Até segunda-feira (16), ao menos em São Paulo, a orientação para que os indivíduos (e não apenas as instituições) adotassem a quarentena ainda não era apresentada como uma obrigação. Minha filha frequentou sua escola, eu o curso presencial no qual estou matriculada e meu companheiro deu aulas quase normalmente.

 

Assim, se tem algo pelo qual a patroa deve se envergonhar é o de ter uma empregada que dorme em sua casa e por cujos trabalho e dedicação (pelo perfil socioeconômico da empregada mencionado na matéria) retribui de modo absolutamente injusto.

 

Aqui, interessa ressaltar que o simples fato de a maioria das patroas ser branca e de classe média e alta é a evidência mais cabal de que elas também não estão libertas dos papéis atribuídos exclusivamente à mulher no que concerne aos cuidados das pessoas e do lar. O homem, sobretudo o homem branco de classe média e alta, continua completamente fora do campo de crítica dessas relações injustas no âmbito doméstico.

 

A gigante diferença entre a mulher branca de classe média e alta e a mulher preta e pobre é que a condição social e a capacidade econômica daquela, frequentemente derivada da capacidade econômica do marido, a possibilita transferir a maior e mais pesada parte de suas obrigações a esta, em troca de um salário muitas vezes mínimo.

 

Outro efeito da capacidade econômica da mulher rica, e talvez o efeito mais importante, é ela não fazer nenhuma vinculação da sua condição com a condição da mulher a quem transfere suas obrigações.

 

Costumo dizer que a base do casamento burguês é a empregada doméstica. Sem ela, o casamento desmorona.

 

Não custa lembrar ainda que a maioria esmagadora dos meios de produção estão nas mãos dos homens brancos. São eles que pagam a maior parte de todos os salários. São eles que escolhem pagar salários para as mulheres brancas 70% maiores que para as mulheres negras. Não são as mulheres que tomam essas decisões.

 

Se observarmos bem, perceberemos que todas as críticas sobre a manutenção da empregada no trabalho durante a quarentena têm sido, explícita ou implicitamente, dirigidas exclusivamente às patroas. Ninguém fez campanha exortando os patrões a assumir sua parte nas obrigações do lar.

 

As relações de trabalho entre a mulher branca burguesa e a mulher preta e pobre estão atravessadas pela indiferença do macho branco às obrigações domésticas.

 

Essa indiferença também se observa nos homens negros e pobres.
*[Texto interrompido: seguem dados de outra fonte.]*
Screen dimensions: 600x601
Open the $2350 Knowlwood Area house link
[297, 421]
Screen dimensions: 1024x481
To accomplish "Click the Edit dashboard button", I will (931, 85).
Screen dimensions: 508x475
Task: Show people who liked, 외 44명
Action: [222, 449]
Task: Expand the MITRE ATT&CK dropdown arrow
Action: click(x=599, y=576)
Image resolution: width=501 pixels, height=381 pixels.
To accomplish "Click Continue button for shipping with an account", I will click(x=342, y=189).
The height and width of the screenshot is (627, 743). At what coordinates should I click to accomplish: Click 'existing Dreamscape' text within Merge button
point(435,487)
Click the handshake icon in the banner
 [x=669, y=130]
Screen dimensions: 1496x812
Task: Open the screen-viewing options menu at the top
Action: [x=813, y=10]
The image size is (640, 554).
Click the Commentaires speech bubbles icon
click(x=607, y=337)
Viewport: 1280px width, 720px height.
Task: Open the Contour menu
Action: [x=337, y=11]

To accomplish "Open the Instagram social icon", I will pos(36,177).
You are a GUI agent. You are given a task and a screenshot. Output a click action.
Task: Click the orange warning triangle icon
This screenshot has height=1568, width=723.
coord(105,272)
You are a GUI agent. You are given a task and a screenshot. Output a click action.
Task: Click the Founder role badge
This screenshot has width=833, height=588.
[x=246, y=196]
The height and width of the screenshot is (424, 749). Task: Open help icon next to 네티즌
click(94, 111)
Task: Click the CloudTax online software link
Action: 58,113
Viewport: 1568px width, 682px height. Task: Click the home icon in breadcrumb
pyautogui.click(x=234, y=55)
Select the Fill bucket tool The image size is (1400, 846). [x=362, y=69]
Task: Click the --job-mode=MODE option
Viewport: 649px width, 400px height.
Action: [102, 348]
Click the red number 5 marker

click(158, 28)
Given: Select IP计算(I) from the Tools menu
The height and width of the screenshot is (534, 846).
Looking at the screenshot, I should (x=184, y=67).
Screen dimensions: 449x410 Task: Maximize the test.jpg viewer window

Na sua casa, também são elas, as mulheres negras, as que fazem a maior parte das tarefas domésticas, senão toda ela. Não ter ninguém abaixo delas para dividir ou transferir essa sobrecarga empurra a mulher preta e pobre para a luta política. Ela resiste, cobra, enfrenta, tenta livrar-se do homem e é, por conta disso, 70% das vítimas de feminicídio.

 

Assim, se a mulher branca deve ser responsabilizada por algo, deve ser muito mais pelo fato de preferir ter uma empregada doméstica a questionar os padrões sociais machistas que a fazem sentir necessidade de ter uma pagando a ela o que o mercado estabelecido pelos homens pagam.

 

E que a crítica à manutenção das empregadas no trabalho durante a quarentena deixe de ser uma crítica seletiva, abrangendo também os principais responsáveis por essa situação: os patrões.